Pourtant ce camp n’était pas un camp punitif, mais un centre d’internement civil. Les conditions y étaient dures mais nettement meilleures que dans les camps européens. Kundan Lal a continué à leur envoyer de la nourriture, des vêtements et des livres, et a adressé plusieurs lettres au gouvernement pour demander leur libération. Il n’a pas été entendu, mais il a gardé le contact avec les familles, et les a accueillies à nouveau chez lui à leur libération, en 1946.
Par la suite, les Wachsler sont retournés à Ludhiana, où Kundan Lal les a de nouveau accueillis chez lui. Alfred a rouvert un atelier de menuiserie, où il fabriquait des meubles en teck birman.
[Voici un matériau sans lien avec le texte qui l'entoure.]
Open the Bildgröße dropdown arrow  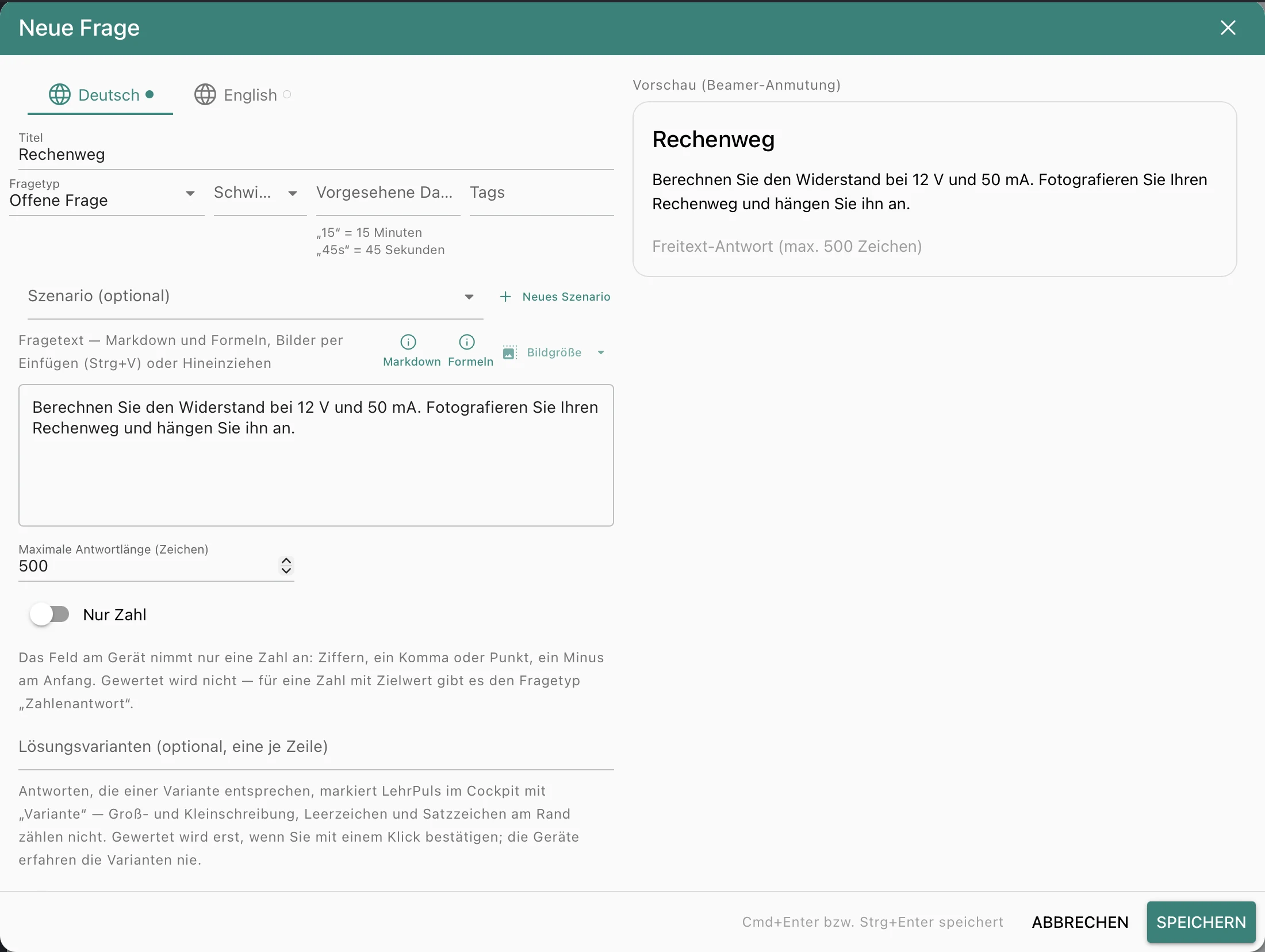click(601, 352)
En 1951, ils ont émigré en Israël, avec leur fils qui avait grandi en Inde.
Hans Losch, qui avait été technicien textile à Vienne, s’est très rapidement intégré dans l’industrie du tissu à Ludhiana. Il a épousé une femme indienne d’origine chrétienne anglo-indienne. Leur fils unique est devenu ingénieur à Bombay. Après l’indépendance, Hans Losch est resté en Inde et a pris la nationalité indienne. Il est décédé à Delhi dans les années 1960.
Siegmund Retter, commerçant en machines-outils, a relancé son activité après la guerre grâce à l’aide financière de Kundan Lal. Il a ouvert un petit atelier d’outillage à Amritsar, qu’il a ensuite transmis à un associé indien. En 1950, il est parti avec sa famille en Australie, où il a retrouvé d’autres réfugiés viennois.
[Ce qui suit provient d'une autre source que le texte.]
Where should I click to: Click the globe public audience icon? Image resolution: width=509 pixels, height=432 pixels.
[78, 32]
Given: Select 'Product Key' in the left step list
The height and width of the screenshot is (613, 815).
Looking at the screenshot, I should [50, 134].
Alfred et Siegfried Schafranek ont fondé une fabrique de contre-plaqué à Bombay (Mumbai), qui a prospéré dans les années 1950. Puis Siegfried est reparti en Europe après la mort de sa femme, et Alfred est resté en Inde jusqu’à sa mort en 1965.
Fritz Weiss, juriste viennois, a refait sa vie à Calcutta, où il a travaillé comme conseiller juridique pour une entreprise britannique. Il a épousé une femme juive originaire de Bagdad, issue de la communauté juive irakienne de Calcutta. Il est mort en 1958, mais ses descendants ont gardé la mémoire de Kundan Lal, et son fils, avocat à Tel-Aviv, a contribué aux recherches de Gupta dans les années 2000.
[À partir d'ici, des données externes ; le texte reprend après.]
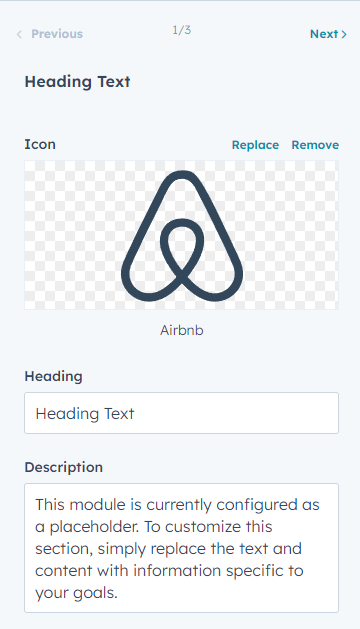Click the chevron arrow beside Next
The width and height of the screenshot is (360, 629).
click(344, 34)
Toutes ces familles ont gardé le souvenir de Kundan Lal comme d’un homme silencieux, sans vanité, et d’une droiture absolue. Elles ont correspondu entre elles pendant des décennies, formant une sorte de petite diaspora « de Ludhiana », entre Israël, l’Australie, l’Inde et l’Angleterre. Certaines lettres échangées à l’occasion des fêtes juives comportaient la mention : « À l’homme qui nous a rendu notre lendemain. »
Et pourtant, étonnamment, il ne figure pas encore parmi les « justes parmi les nations ». Gupta, le petit-fils de Kundan Lal, travaille avec des historiens israéliens et indiens pour constituer un dossier complet, contenant des copies de passeports autrichiens, des lettres de remerciement et des photographies de groupe prises à Ludhiana, dans l’intention de soumettre le dossier à Yad Vashem avant 2026. Si les témoignages des descendants Wachsler et Retter sont jugés recevables, il pourrait alors être le premier Indien à recevoir officiellement ce titre.